Children and LibrariesThis story doesn’t really have much to do with children’s services, but I wanted to pass it along anyway, just in case you hadn’t read it. It’s an excellent op-ed piece from last year, published in the Los Angeles Times and titled “Shelters for Dickens, Shakespeare and the homeless,” written by Chip Ward, former assistant director of the Salt Lake City Public Library.

If you’ve worked in a public library, whether as a children’s librarian or in any other position, you’ve had to deal with the chronically homeless. Often, as Ward says in the article, these are people who are mentally ill or intoxicated, and it’s often hard to know the best way to deal with them. Like everyone else who has worked for several decades in a public library, I have stories to tell about the chronically homeless; there’s the man who built walls of encyclopedia volumes around his place at one of the main reading room tables, and growled at anyone who needed to consult one.
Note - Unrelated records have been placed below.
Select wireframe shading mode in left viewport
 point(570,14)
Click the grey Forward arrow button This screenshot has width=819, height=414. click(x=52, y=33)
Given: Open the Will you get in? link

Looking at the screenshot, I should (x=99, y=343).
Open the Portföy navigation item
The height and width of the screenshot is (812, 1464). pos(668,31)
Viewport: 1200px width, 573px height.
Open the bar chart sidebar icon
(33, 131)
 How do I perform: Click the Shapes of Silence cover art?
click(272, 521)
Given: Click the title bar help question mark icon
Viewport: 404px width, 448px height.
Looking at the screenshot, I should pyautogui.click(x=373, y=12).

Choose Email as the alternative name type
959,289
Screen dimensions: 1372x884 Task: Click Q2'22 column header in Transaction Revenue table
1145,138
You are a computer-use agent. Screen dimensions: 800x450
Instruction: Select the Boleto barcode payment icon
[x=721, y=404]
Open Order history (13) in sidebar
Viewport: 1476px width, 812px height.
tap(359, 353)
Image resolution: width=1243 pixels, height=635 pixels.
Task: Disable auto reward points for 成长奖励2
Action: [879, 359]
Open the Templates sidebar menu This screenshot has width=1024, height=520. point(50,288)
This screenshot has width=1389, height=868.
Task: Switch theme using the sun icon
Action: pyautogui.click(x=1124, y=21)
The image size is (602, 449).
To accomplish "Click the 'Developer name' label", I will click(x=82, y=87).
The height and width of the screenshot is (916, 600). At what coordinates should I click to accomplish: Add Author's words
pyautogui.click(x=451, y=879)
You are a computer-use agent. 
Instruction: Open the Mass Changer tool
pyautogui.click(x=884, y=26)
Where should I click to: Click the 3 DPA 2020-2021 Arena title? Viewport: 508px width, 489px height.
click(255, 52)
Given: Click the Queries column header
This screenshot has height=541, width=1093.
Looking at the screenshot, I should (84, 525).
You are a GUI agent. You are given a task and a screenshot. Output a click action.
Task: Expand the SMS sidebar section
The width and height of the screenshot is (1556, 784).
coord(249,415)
There’s the homeless woman who trapped a library employee in a women’s restroom and wouldn’t let her out until a security guard heard her shouts for help, forced his way through the door, and freed her. And, as a children’s librarian, I have of course dealt with several mentally ill homeless men who have (temporarily, until someone escorted them outside) taken up a spot in the children’s room and just sat there glowering at the children who got too close, which is enough to make the library a scary place for those kids.

(And yes, I know that I have elsewhere written that a man sitting in the children’s area should not be removed. I have been fortunate to have worked in libraries in which behavior is the most important criterion for why someone – no matter their age or gender – can be escorted elsewhere. These homeless men were not in the children’s section to use the children’s section, and were obviously frightening kids. But it’s always a tough call.)

You would think that after nearly three decades of dealing with chronically homeless people in public libraries, that we would have found better ways of dealing with the problem. But, still, especially in large urban libraries, the problem goes on.